---------- SUPPLIED RECORDS ----------

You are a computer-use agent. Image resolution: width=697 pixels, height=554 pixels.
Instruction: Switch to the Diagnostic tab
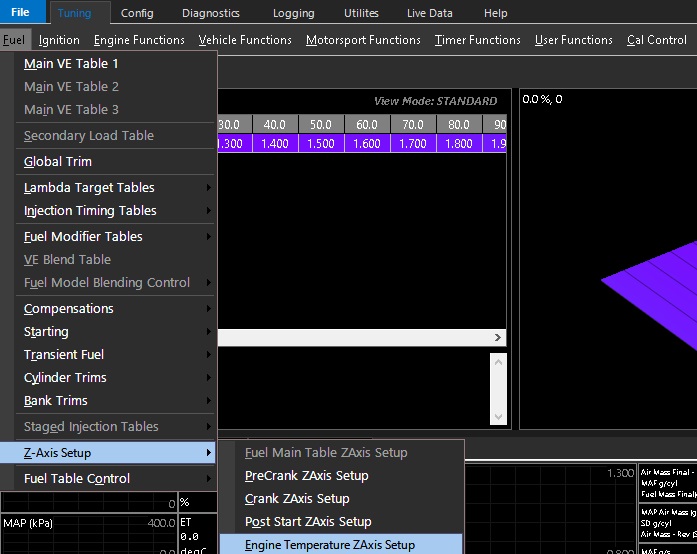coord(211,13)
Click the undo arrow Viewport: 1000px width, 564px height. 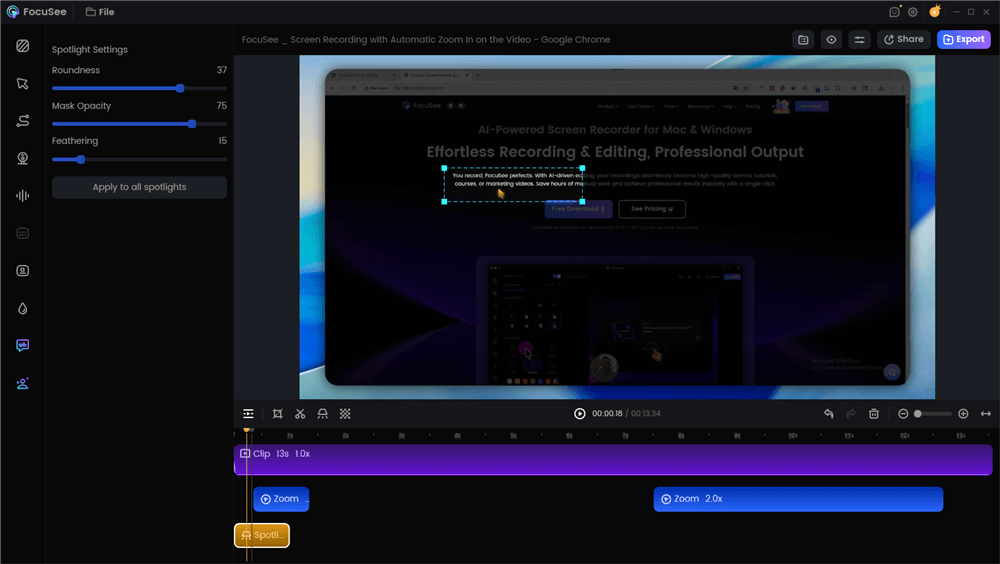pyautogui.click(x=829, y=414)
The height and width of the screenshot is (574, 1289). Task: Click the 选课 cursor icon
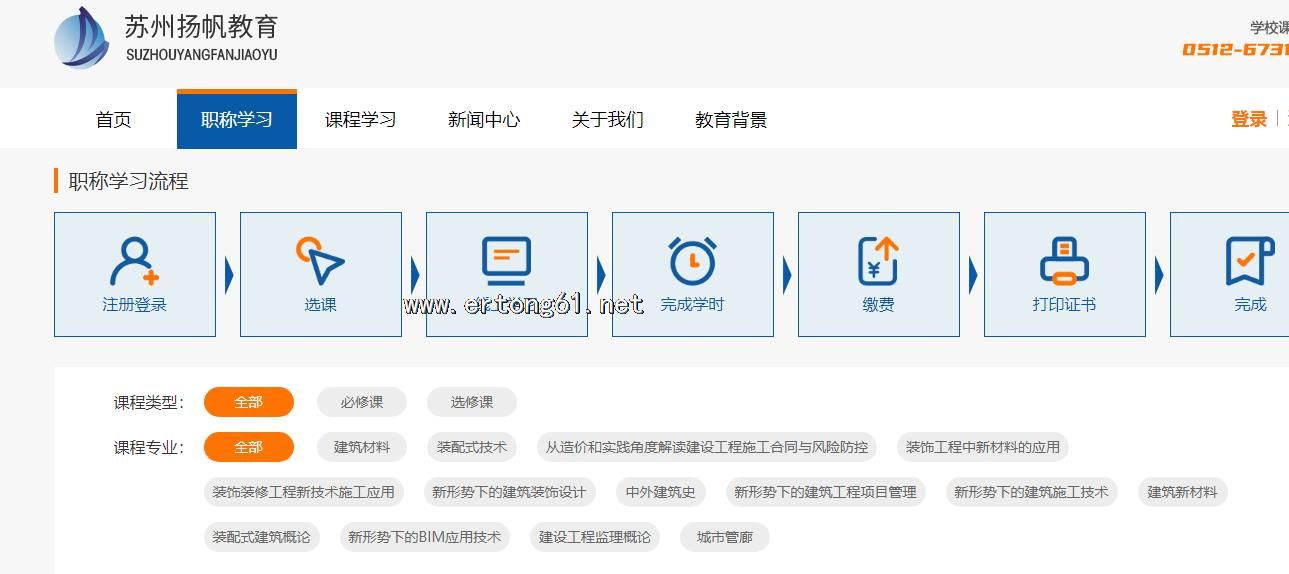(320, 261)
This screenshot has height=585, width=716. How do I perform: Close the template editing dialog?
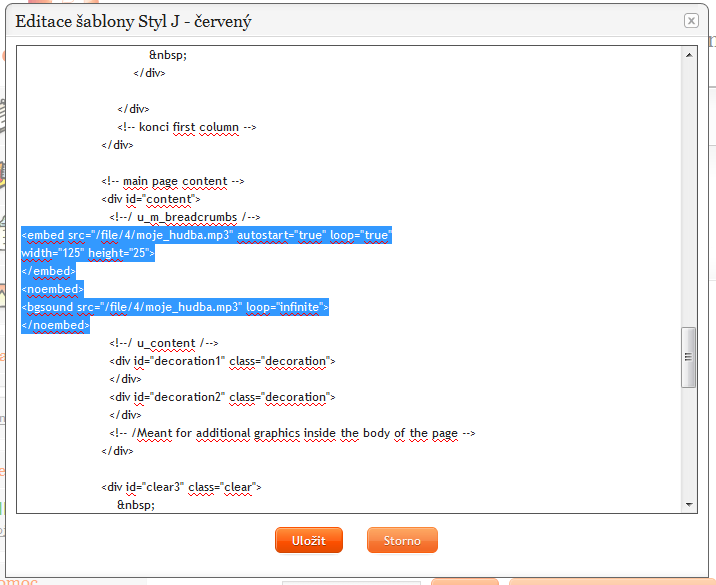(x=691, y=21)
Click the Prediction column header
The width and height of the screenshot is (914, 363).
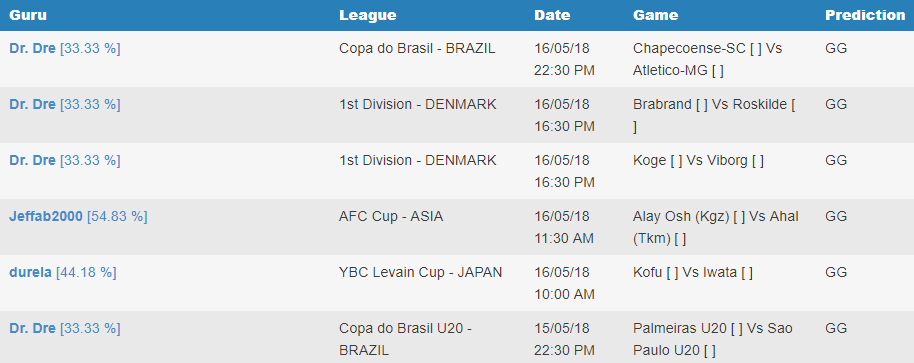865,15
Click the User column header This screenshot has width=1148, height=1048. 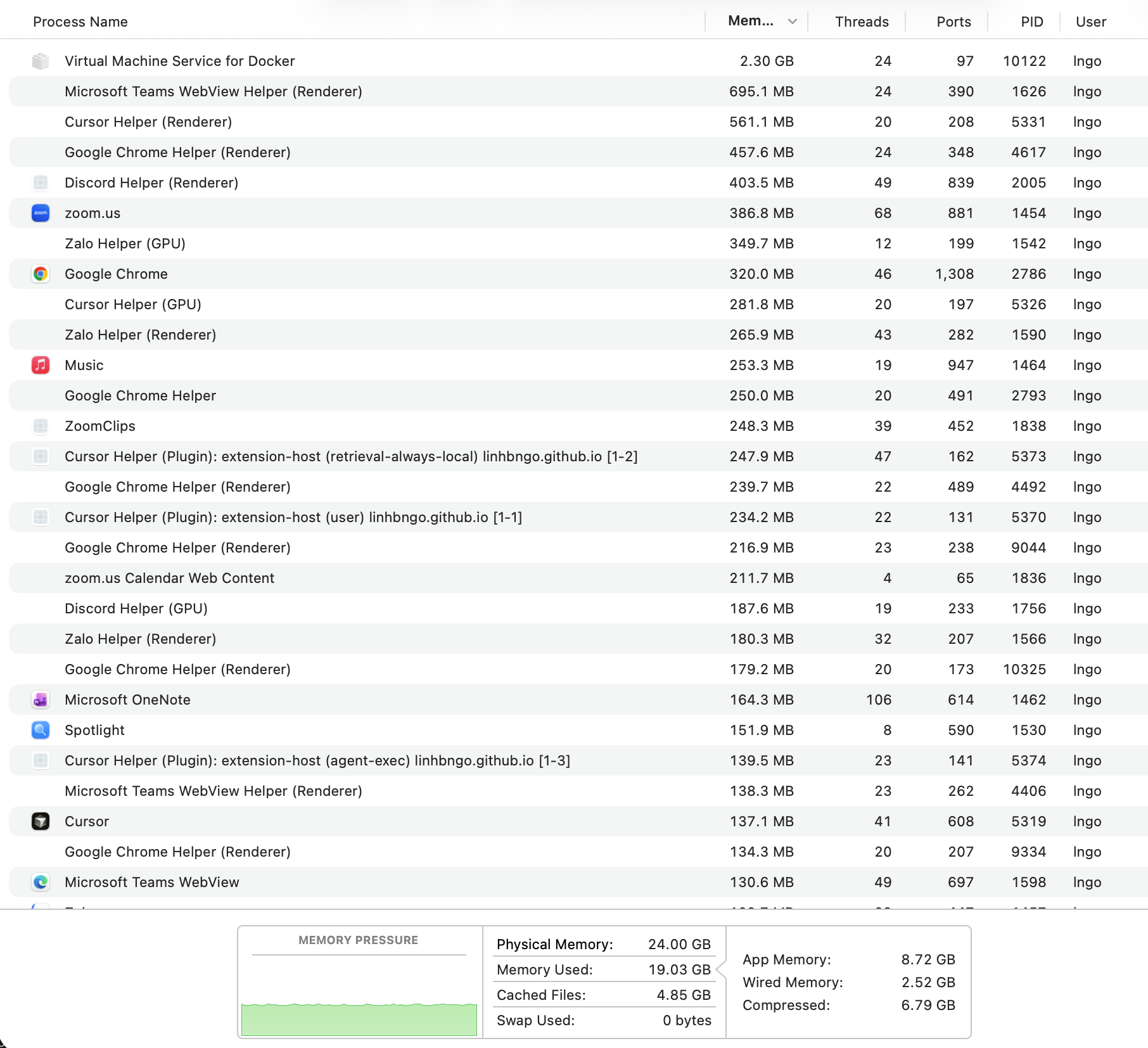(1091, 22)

----------
---------- SUPPLIED RECORDS ----------

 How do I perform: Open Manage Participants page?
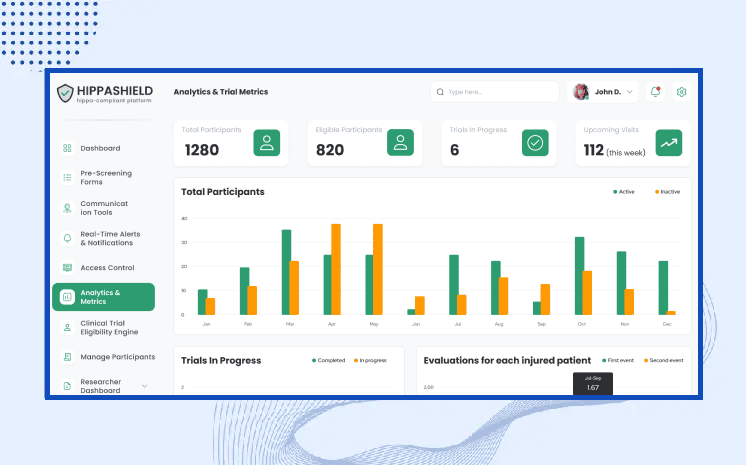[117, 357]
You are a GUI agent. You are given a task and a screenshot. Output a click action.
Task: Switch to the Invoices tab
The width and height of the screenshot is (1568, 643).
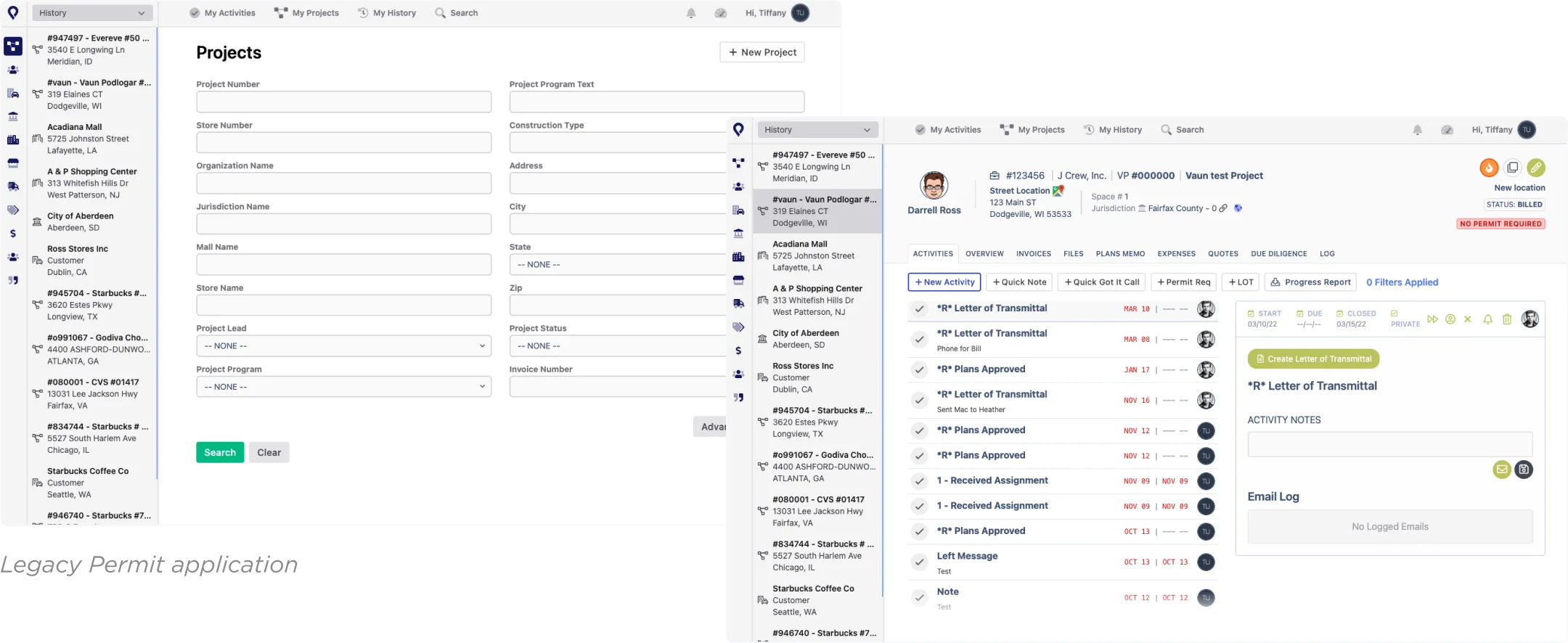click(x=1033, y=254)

----------

## WORK ITEM
Throughout the data above, report every line that contains the string "agent".

## THE COMPLETED TASK
You are a computer-use agent. Image resolution: width=697 pixels, height=554 pixels.
You are a GUI agent. You are given a task and a screenshot. Output a click action.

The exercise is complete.